Bovine Freemartinism
Aetiology
- Results from sexual modification of a female twin by the in-utero exchange of blood from a male foetus.
- Freemartin is XX genetic female, but becomes an XX/XY chimera.
- 90% of female calves born co-twin to a male will be freemartins.
- There are two theories to explain this:
- Hormonal Theory
- Hormones from the male twin reach the female through vascular anastamoses between the fused placentae to cause masculinisation of the female gonad.
- Cellular theory
- Exhange of blood-forming cells and germ cells between foetuses.
- Reciprocal exchange results in identical erythrocyte antigen types and sex chromosome chimerism (60 XX/XY).
- Hormonal Theory
- Paramesonephric (Mullerian) ducts do not form or atrophy.

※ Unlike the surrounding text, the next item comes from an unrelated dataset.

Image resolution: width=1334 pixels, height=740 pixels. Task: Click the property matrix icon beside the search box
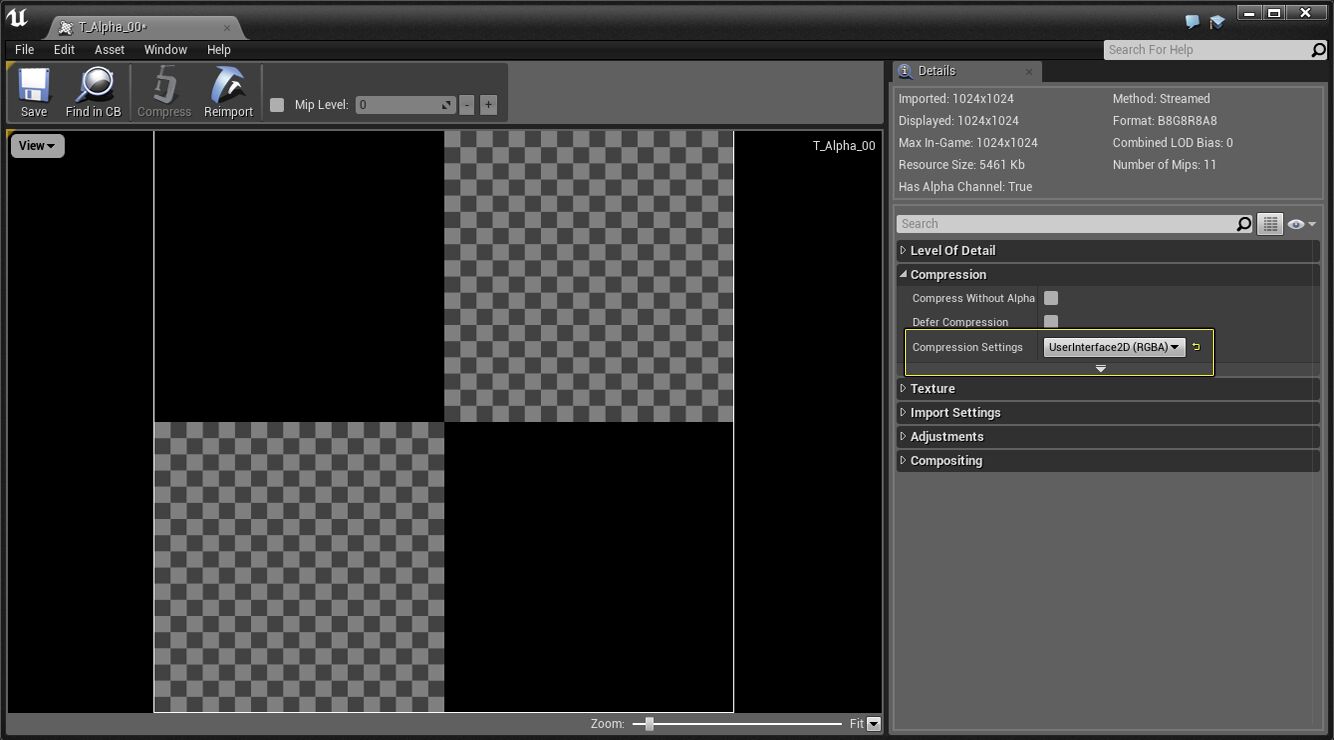pyautogui.click(x=1269, y=223)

- Mesonephric (Wolffian) ducts persist in the female twin and may form rudimentary male tubular genitalia.
Diagnosis
- Clinical genital abnormalities
- Presence of sex chromatin bodies in circulating leukocytes of the male co-twin
- Chimerism (XX/XY) of haematopoeitic cells. Blood tests can be used to demonstrate different chromosome complement in nucleated leukocytes and presence of two blood groups in each twin.
- Rectal palpation and vaginoscopy reveal a shortened vagina
- In calves 1-4 weeks old, the vagina is normally 13-15cm in length compared to 5-6cm in a freemartin.
- Vulva and vestibule patent but vestibule or vagina is blind-ended - can be checked using speculum or probe.
Morphology
- Gonads range from modified Ovaries to structures resembling Testes which are intra-abdominal and do not descend through the inguinal canal (Cryptorchid).
- No spermatogenesis, sterile.
- Produce Testosterone as the major hormone.
- Rudimentary Uterus and Small Vagina.
- Enlarged clitoris, long tufts of hair round vulva, skin fold from groin to umbilicus.
- Vagina never communicates with uterus
- Fibrous cords or non-patent uterine tubes.
- Ovaries are usually small, cord-like thickenings in the ovarian ligament are semniferous tubules.